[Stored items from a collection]
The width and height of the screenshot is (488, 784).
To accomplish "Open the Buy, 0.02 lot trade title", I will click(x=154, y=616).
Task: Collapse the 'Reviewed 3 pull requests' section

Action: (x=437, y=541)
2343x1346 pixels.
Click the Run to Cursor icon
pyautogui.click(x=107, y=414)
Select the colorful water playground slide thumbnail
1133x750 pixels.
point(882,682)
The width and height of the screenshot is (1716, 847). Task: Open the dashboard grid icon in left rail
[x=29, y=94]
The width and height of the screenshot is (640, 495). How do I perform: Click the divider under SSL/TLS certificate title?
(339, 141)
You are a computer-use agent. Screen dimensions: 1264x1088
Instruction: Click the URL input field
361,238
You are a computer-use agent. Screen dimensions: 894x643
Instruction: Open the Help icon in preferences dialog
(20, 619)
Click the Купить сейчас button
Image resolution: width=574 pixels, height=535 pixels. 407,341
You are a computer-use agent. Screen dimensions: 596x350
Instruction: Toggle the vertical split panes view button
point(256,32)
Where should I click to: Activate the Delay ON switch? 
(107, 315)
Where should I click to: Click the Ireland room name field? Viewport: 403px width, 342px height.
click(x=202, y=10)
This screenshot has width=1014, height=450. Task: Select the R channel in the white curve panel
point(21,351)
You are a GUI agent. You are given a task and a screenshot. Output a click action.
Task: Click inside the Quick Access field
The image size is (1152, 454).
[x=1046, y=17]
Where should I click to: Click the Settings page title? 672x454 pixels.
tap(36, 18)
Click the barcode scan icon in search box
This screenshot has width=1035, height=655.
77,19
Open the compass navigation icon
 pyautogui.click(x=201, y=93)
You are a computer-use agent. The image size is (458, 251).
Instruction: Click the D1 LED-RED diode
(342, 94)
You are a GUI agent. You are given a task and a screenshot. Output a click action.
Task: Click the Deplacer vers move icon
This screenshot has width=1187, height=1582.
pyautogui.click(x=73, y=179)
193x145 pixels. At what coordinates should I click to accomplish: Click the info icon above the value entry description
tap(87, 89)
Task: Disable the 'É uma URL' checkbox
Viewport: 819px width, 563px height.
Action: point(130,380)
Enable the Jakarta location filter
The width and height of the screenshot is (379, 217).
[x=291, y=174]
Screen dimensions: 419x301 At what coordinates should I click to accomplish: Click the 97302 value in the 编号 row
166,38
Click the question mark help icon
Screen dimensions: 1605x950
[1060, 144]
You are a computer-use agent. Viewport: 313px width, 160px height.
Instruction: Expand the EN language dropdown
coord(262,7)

DIRECTION:
Copy out each line of the records above word for word.

RESULT:
The width and height of the screenshot is (488, 784).
To accomplish "Open the Buy, 0.02 lot trade title", I will click(x=154, y=616).
Task: Collapse the 'Reviewed 3 pull requests' section

Action: (x=437, y=541)
2343x1346 pixels.
Click the Run to Cursor icon
pyautogui.click(x=107, y=414)
Select the colorful water playground slide thumbnail
1133x750 pixels.
point(882,682)
The width and height of the screenshot is (1716, 847). Task: Open the dashboard grid icon in left rail
[x=29, y=94]
The width and height of the screenshot is (640, 495). How do I perform: Click the divider under SSL/TLS certificate title?
(339, 141)
You are a computer-use agent. Screen dimensions: 1264x1088
Instruction: Click the URL input field
361,238
You are a computer-use agent. Screen dimensions: 894x643
Instruction: Open the Help icon in preferences dialog
(20, 619)
Click the Купить сейчас button
Image resolution: width=574 pixels, height=535 pixels. 407,341
You are a computer-use agent. Screen dimensions: 596x350
Instruction: Toggle the vertical split panes view button
point(256,32)
Where should I click to: Activate the Delay ON switch? 
(107, 315)
Where should I click to: Click the Ireland room name field? Viewport: 403px width, 342px height.
click(x=202, y=10)
This screenshot has width=1014, height=450. Task: Select the R channel in the white curve panel
point(21,351)
You are a GUI agent. You are given a task and a screenshot. Output a click action.
Task: Click inside the Quick Access field
The image size is (1152, 454).
[x=1046, y=17]
Where should I click to: Click the Settings page title? 672x454 pixels.
tap(36, 18)
Click the barcode scan icon in search box
This screenshot has width=1035, height=655.
77,19
Open the compass navigation icon
 pyautogui.click(x=201, y=93)
You are a computer-use agent. The image size is (458, 251).
Instruction: Click the D1 LED-RED diode
(342, 94)
You are a GUI agent. You are given a task and a screenshot. Output a click action.
Task: Click the Deplacer vers move icon
This screenshot has width=1187, height=1582.
pyautogui.click(x=73, y=179)
193x145 pixels. At what coordinates should I click to accomplish: Click the info icon above the value entry description
tap(87, 89)
Task: Disable the 'É uma URL' checkbox
Viewport: 819px width, 563px height.
Action: point(130,380)
Enable the Jakarta location filter
The width and height of the screenshot is (379, 217).
[x=291, y=174]
Screen dimensions: 419x301 At what coordinates should I click to accomplish: Click the 97302 value in the 编号 row
166,38
Click the question mark help icon
Screen dimensions: 1605x950
[1060, 144]
You are a computer-use agent. Viewport: 313px width, 160px height.
Instruction: Expand the EN language dropdown
coord(262,7)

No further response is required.